Como estoy de baja no voy a ninguna parte y lo de baja es un término raro pues estando jubilado sería una doble baja y no me quiero liar (más, si cabe) con estos aspectos colaterales de la vida. Eso sí, recibo en casa y es un gozo comprobar la generosidad de mis amigos. Incluso Pelín se acercó a la hora de la siesta y de los repartidores de mensajerías (que es la misma) para entonarme un poema: «Qué callada quietud, qué tristeza sin fin / Qué distinta Mérida si me faltas tú». Le dije que eso era de Charles Aznavour y que se podía haber molestado en escribirme algo propio a lo que objetó que no me quejara porque el 99% de lo que recibo por Whatsapp es reenviado y eso que dicen ser mis amigos, conocidos o chateados quienes lo hacen.
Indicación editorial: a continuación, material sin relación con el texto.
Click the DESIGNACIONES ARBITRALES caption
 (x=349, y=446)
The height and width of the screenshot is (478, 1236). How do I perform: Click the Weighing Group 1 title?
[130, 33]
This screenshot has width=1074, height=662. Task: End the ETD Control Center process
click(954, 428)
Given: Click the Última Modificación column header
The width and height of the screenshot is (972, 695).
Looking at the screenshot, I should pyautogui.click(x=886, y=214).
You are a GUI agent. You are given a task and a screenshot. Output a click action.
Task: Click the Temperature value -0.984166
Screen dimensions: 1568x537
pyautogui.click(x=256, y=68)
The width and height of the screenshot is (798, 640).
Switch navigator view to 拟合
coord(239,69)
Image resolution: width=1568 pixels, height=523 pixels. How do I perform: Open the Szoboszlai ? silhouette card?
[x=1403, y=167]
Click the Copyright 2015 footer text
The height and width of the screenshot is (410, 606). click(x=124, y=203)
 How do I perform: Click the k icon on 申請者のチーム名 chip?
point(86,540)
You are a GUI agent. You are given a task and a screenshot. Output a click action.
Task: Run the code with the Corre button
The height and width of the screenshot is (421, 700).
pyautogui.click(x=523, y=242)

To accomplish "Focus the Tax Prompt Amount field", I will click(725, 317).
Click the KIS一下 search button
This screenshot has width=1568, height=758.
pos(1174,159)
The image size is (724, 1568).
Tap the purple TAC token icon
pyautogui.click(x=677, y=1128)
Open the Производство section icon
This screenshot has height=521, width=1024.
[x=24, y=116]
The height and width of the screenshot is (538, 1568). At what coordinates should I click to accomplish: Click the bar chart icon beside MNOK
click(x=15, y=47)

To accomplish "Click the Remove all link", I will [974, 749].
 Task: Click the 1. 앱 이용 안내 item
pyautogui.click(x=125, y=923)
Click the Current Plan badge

«Ves, dice Pelín, yo no tengo ese problema» y, en eso, dice verdad porque siendo fantasma no necesita esa aplicación y, además, la considera un invento perverso con la misma capacidad de convocatoria que el sexo (en qué estaría pensando) por mucho que tenga 2.000 millones de usuarios en todo el mundo (que ya son ganas) y unas condiciones de uso que solo benefician al dueño, un tal Mark Zuckerberg que se reserva en plan Gran Hermano todos los derechos sobre nuestros datos en plan lentejas, si quieres las comes o... y no les digo nada de sustituir incluso las conversaciones por los mensajes de voz recíprocos; yo te envío uno, tú me contestas con otro pero no hay charla ni trato. O los habituales chats soporíferos. Un horror, sí. 

Antes de que se me embale, le digo a Pelín que esto tiene remedio y que siempre queda la solución de no usarlo o de emplear el sentido común en su uso, algo que no se hace. A todo esto yo iba a escribirles sobre apagar la luz antes de que llegara Pelín y me impostara la vieja frase periodística: «No dejes que la realidad te estropee un buen titular».